Orçamento
LDO 2010 inclui “no mínimo” 9,57% da quota-parte do ICMS
A Assembléia Legislativa de São Paulo aprovou, na noite de 24/6, o Projeto de Lei 299/2009, que dispõe sobre diretrizes orçamentárias estaduais para o ano de 2010. O projeto apresentado pelo governo recebeu 1.935 emendas, mas só 495 foram acatadas no relatório do deputado Bruno Covas (PSDB), aprovado em plenário pela bancada governista. As bancadas do PT, PSOL e PCdoB votaram contra, bem como o deputado Olímpio Gomes (PV).

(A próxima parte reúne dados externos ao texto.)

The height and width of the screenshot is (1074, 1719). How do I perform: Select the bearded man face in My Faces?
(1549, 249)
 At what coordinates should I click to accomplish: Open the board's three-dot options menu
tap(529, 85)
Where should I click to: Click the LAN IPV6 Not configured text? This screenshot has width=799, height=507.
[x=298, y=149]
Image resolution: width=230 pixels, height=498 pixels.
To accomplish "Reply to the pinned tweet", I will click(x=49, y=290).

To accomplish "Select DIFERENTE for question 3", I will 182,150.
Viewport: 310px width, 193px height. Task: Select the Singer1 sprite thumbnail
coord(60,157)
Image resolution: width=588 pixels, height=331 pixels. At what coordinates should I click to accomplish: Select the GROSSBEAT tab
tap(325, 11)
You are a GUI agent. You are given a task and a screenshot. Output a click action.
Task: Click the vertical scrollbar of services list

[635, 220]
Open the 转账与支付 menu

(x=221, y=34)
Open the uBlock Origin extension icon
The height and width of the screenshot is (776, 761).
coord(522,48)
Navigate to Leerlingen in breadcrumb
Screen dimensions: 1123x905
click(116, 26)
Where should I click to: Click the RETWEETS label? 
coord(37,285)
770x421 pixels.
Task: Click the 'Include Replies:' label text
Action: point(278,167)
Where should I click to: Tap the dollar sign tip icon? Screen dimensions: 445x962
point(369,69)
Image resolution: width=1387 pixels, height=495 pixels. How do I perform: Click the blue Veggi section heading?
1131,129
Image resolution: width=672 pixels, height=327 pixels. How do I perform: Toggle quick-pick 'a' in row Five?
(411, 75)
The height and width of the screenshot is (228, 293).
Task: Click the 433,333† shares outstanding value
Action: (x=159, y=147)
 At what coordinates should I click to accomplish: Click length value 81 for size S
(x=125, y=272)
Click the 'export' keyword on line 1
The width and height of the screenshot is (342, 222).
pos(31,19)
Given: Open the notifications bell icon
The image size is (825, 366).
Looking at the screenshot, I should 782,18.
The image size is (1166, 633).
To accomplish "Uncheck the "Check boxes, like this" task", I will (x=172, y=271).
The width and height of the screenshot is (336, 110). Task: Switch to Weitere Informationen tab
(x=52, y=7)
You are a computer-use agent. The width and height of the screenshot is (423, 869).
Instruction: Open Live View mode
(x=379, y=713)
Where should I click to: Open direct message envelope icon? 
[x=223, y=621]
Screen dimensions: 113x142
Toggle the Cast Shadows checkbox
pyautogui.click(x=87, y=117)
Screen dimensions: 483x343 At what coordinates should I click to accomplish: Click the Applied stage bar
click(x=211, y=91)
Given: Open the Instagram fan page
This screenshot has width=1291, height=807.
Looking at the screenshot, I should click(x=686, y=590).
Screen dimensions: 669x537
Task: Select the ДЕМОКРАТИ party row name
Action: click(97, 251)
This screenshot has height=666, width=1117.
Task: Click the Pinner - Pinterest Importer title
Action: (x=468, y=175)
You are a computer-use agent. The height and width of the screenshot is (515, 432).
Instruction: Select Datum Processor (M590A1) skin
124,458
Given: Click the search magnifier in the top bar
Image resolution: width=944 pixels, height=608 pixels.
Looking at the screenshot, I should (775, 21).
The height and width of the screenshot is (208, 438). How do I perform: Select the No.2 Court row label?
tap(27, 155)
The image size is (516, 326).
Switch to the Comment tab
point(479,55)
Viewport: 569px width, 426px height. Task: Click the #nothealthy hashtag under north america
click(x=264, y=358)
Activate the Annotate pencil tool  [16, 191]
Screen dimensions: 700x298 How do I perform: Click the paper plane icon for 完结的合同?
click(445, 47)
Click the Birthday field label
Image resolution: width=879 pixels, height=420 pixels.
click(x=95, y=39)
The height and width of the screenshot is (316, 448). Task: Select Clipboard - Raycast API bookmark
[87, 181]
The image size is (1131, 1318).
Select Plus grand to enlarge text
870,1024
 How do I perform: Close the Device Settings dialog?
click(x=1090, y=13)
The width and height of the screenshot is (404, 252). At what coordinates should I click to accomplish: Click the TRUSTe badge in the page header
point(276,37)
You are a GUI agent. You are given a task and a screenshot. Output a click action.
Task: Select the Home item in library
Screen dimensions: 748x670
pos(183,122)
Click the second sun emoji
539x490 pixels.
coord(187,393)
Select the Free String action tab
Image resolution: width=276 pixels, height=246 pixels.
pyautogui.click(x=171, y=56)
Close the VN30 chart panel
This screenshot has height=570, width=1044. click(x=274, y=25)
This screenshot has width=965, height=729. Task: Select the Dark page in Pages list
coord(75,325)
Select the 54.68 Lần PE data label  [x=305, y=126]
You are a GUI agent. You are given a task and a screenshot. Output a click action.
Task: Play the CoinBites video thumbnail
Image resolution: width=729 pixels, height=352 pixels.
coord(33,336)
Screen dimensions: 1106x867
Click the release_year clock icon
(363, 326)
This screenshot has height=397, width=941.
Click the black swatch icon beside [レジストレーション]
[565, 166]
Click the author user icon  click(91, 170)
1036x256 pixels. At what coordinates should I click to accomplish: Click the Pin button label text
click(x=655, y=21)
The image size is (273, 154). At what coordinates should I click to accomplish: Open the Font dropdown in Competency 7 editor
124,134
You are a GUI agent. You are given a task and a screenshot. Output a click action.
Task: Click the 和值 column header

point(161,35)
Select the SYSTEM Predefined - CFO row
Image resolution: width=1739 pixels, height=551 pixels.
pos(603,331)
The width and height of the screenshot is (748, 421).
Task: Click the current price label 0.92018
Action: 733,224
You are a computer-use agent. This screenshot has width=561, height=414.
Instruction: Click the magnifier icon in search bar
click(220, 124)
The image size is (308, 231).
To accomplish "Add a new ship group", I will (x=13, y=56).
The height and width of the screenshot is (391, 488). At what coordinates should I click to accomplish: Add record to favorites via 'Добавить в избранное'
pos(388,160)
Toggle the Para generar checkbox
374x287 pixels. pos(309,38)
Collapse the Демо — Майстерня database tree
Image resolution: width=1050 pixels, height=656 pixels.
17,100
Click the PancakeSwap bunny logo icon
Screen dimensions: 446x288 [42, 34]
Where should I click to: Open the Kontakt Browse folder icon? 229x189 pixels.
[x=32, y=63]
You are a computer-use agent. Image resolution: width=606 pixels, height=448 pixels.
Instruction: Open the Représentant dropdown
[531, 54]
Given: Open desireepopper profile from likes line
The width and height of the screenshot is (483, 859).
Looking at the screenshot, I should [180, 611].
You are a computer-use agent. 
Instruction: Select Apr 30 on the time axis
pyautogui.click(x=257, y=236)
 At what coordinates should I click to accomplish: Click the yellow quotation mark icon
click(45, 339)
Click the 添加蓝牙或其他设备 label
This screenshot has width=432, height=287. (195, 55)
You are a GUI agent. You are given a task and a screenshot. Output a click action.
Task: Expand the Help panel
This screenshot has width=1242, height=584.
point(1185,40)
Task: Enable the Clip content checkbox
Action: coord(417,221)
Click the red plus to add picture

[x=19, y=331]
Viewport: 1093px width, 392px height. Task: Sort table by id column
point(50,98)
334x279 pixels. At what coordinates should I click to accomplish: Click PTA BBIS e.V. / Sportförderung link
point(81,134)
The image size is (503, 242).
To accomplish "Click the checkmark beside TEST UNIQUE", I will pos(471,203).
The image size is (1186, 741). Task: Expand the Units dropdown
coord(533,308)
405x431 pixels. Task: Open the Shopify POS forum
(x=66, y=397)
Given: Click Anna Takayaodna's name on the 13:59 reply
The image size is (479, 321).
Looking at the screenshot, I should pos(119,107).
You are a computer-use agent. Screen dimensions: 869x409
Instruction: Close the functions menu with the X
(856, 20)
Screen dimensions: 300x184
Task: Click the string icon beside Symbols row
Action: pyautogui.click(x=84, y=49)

As emendas rejeitadas indicavam que as prioridades para as diretrizes orçamentárias fossem as áreas de saúde, educação, transportes, habitação, saneamento, turismo, entre outras. Entre elas está aquela que propunha a destinação para o ensino público de, no mínimo, 33% da receita estadual resultante de impostos e restituições.
Reivindicações históricas do Fórum das Seis, o aumento do repasse do ICMS às universidades estaduais, de 9,57% para 11,6%, e a definição de um percentual de 2,1% de repasse ao Centro Paulo Souza não foram aprovadas.
Foi aprovada emenda que reinclui a expressão “no mínimo” ao fixar a transferência, em 2010, de 9,57% da quota-parte do ICMS às universidades estaduais. Esse termo existia na LDO 2009, mas foi retirado pelo governo no projeto original da LDO 2010, como já havia feito em anos anteriores.